**Texte de la page:**
· · · ·

Comme mentionné précédemment, l’achat d’une voiture électrique requiert de prendre soin de sa batterie pour veiller à ce qu’elle dure le plus longtemps possible. Ceci est encore plus important sachant que, de nos jours, la batterie représente autour de 40% de la valeur de la voiture [5]. La valeur de revente des VE dépendra donc principalement de l’état de santé de leur batterie. Les VE nécessitant de nouvelles habitudes d’utilisation, voici quelques conseils pour prolonger la durée de vie de leur batterie.

La règle des 20–80% suggère de maintenir la batterie d’un véhicule électrique chargée entre 20 et 80% de sa pleine capacité pour améliorer la durée de vie de la batterie. Il n’y a toutefois pas de mal à faire des écarts: si la batterie du véhicule se retrouve à plus de 80% ou à moins de 20% de sa capacité, cela ne présente pas de risque. La technologie moderne des batteries de VE est conçue pour faire face à de telles situations. C’est l’exposition constante et prolongée à ces extrêmes qu’il faut éviter.

· · · ·

**Lignes de données:**

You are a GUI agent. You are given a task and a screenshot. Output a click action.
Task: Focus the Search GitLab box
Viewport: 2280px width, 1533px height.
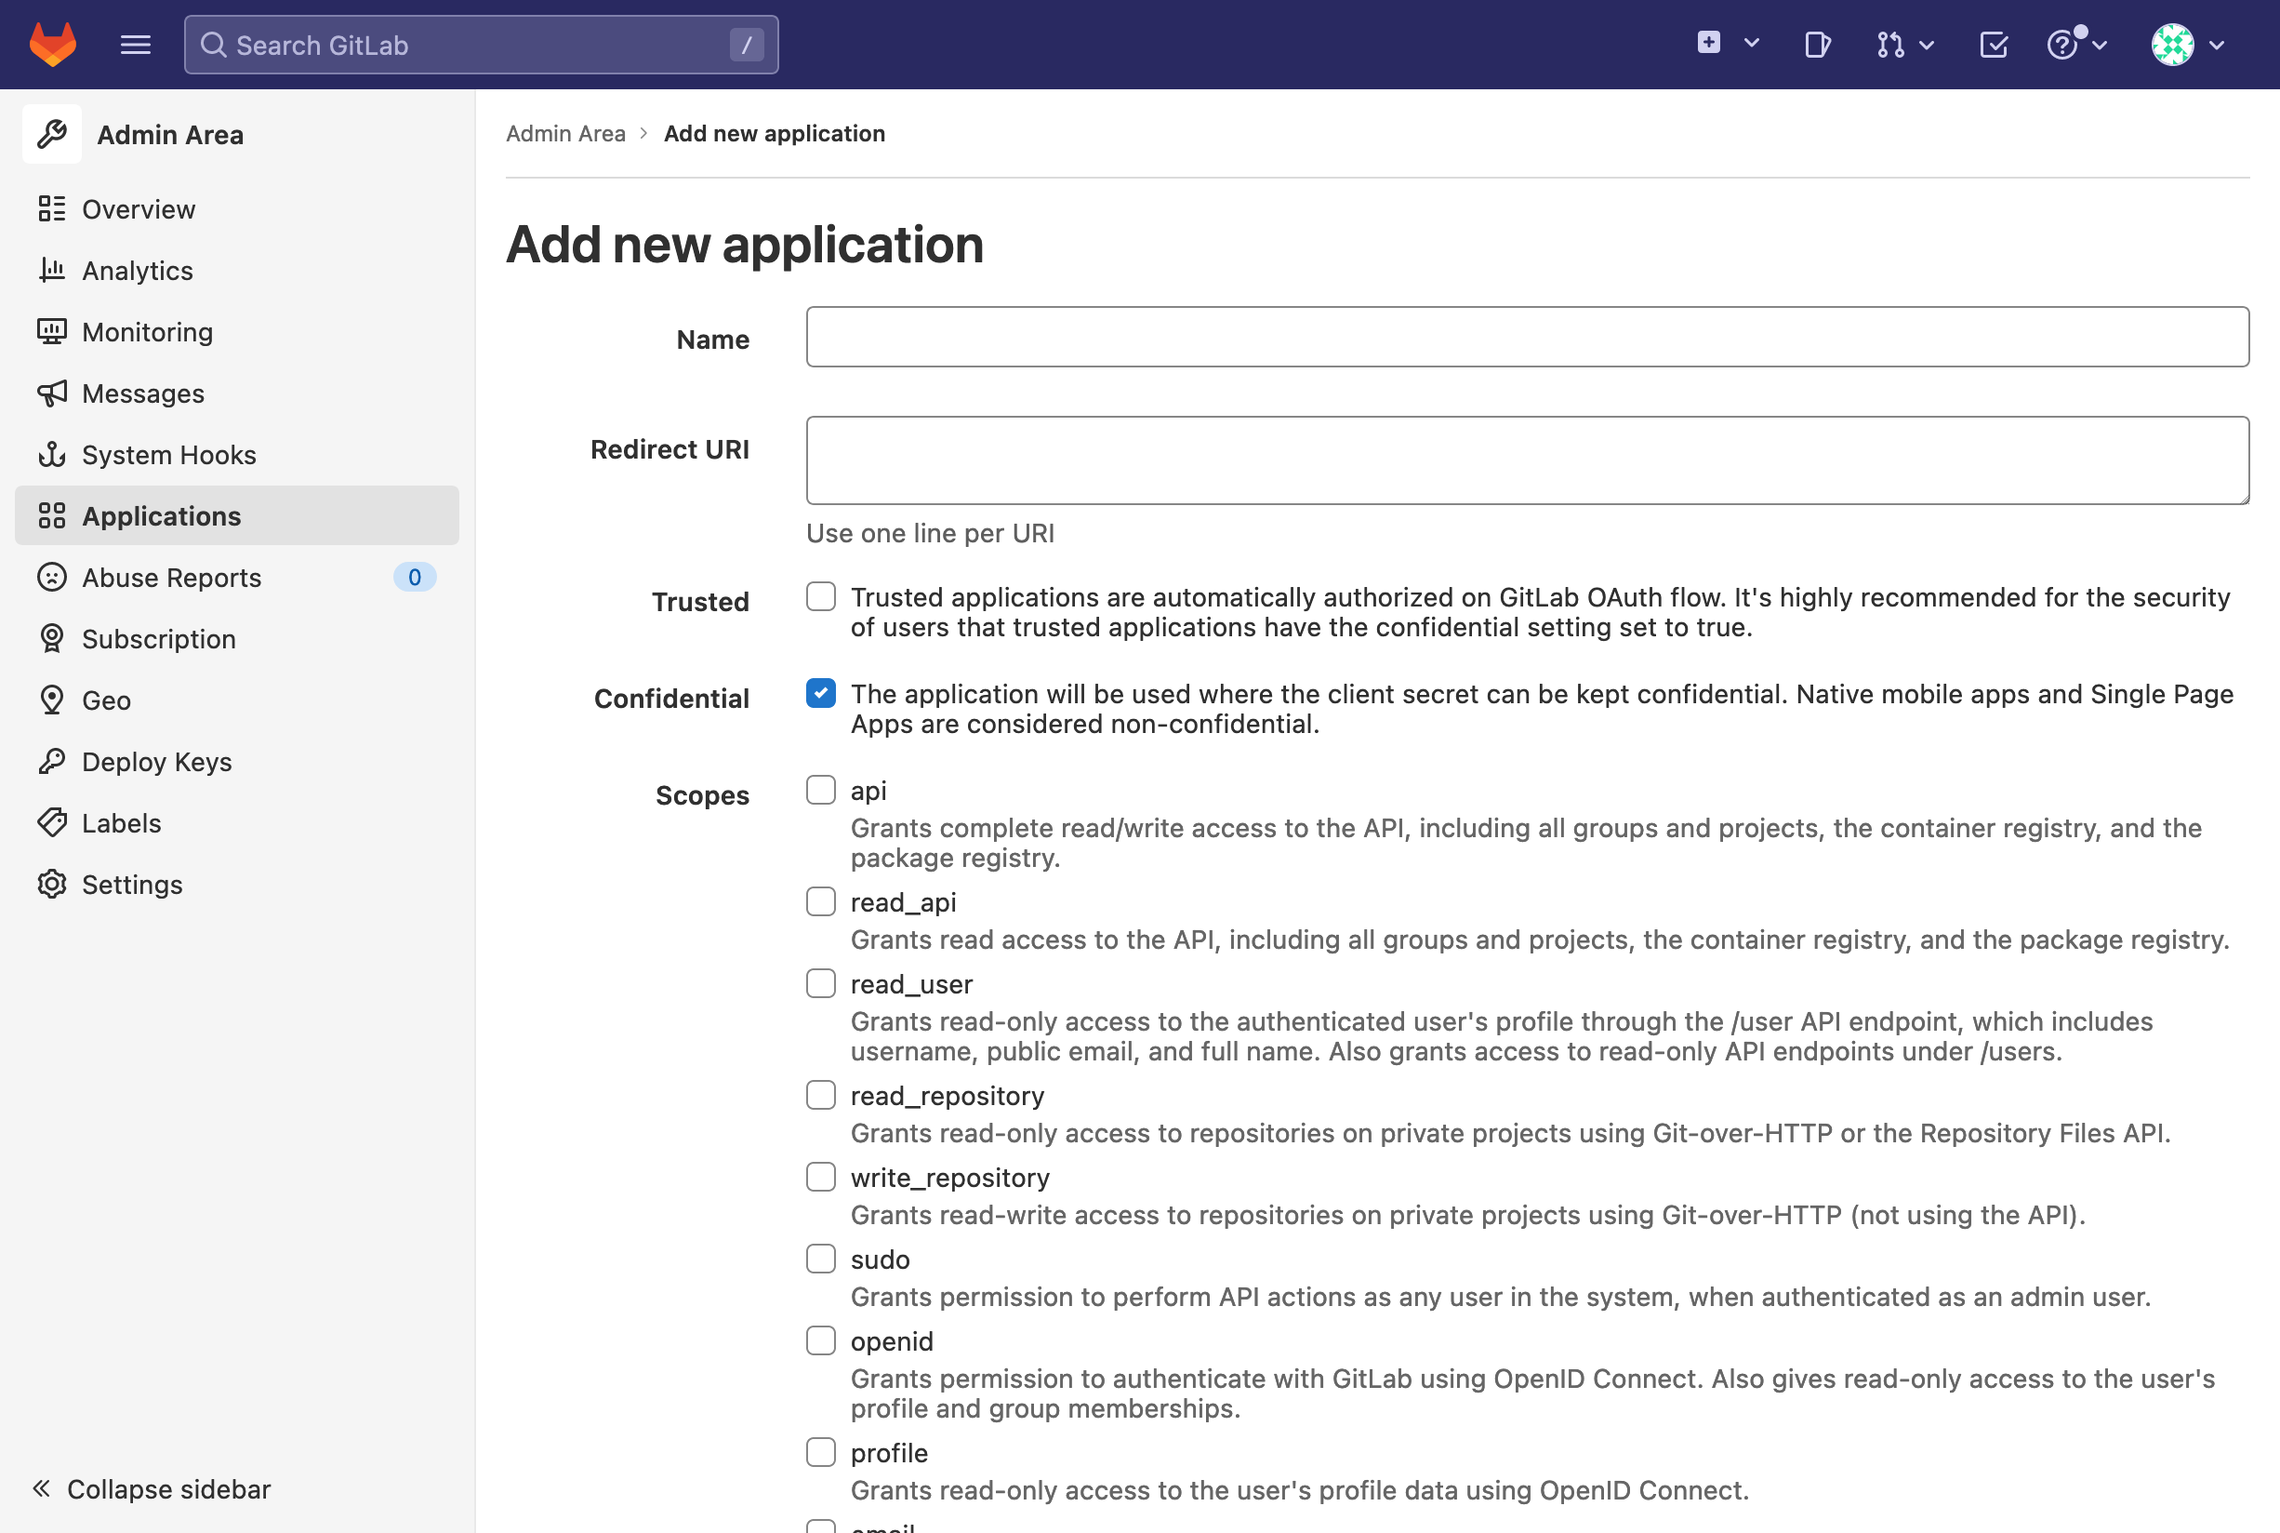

· · · ·

**Travail à faire:**
a. D'après le texte sur la batterie des voitures électriques, quelle part de la valeur du véhicule la batterie représente-t-elle de nos jours ?
b. Transcrivez le passage du texte sur la batterie des voitures électriques qui va de « La règle des 20–80% » jusqu'à « qu’il faut éviter. ».
c. Rédigez la suite du texte sur l'entretien de la batterie des voitures électriques, à partir de sa dernière phrase.

**Liste des réponses:**
a. Environ 40 % de la valeur de la voiture.

b.
La règle des 20–80% suggère de maintenir la batterie d’un véhicule électrique chargée entre 20 et 80% de sa pleine capacité pour améliorer la durée de vie de la batterie. Il n’y a toutefois pas de mal à faire des écarts: si la batterie du véhicule se retrouve à plus de 80% ou à moins de 20% de sa capacité, cela ne présente pas de risque. La technologie moderne des batteries de VE est conçue pour faire face à de telles situations. C’est l’exposition constante et prolongée à ces extrêmes qu’il faut éviter.

c.
Similairement aux véhicules à combustion, rouler moins vite permet une meilleure utilisation de l’énergie, et donc, une plus grande autonomie. De plus, rouler moins vite influe sur la puissance (et donc sur le courant) demandée à la batterie. Un courant plus faible permettra donc d’optimiser la durée de vie de la batterie.

L’utilisation de la recharge rapide impacte négativement la durée de vie de la batterie, en particulier dans des conditions de froid extrême. En réduisant la fréquence des recharges rapides, la durée de vie de la batterie augmentera. En outre, selon le véhicule électrique, le préconditionnement de la batterie garantit les temps de recharge les plus rapides, ce qui permet de réduire les temps d’arrêt. La meilleure manière de recharger le VE est donc de programmer la station de recharge comme destination dans le système de navigation: la voiture s’adaptera en conséquence pour optimiser le processus de recharge.

Enfin, il est crucial de minimiser les périodes d’expositions à des températures extrêmes (au-dessus de 30°C et en dessous de 5°C).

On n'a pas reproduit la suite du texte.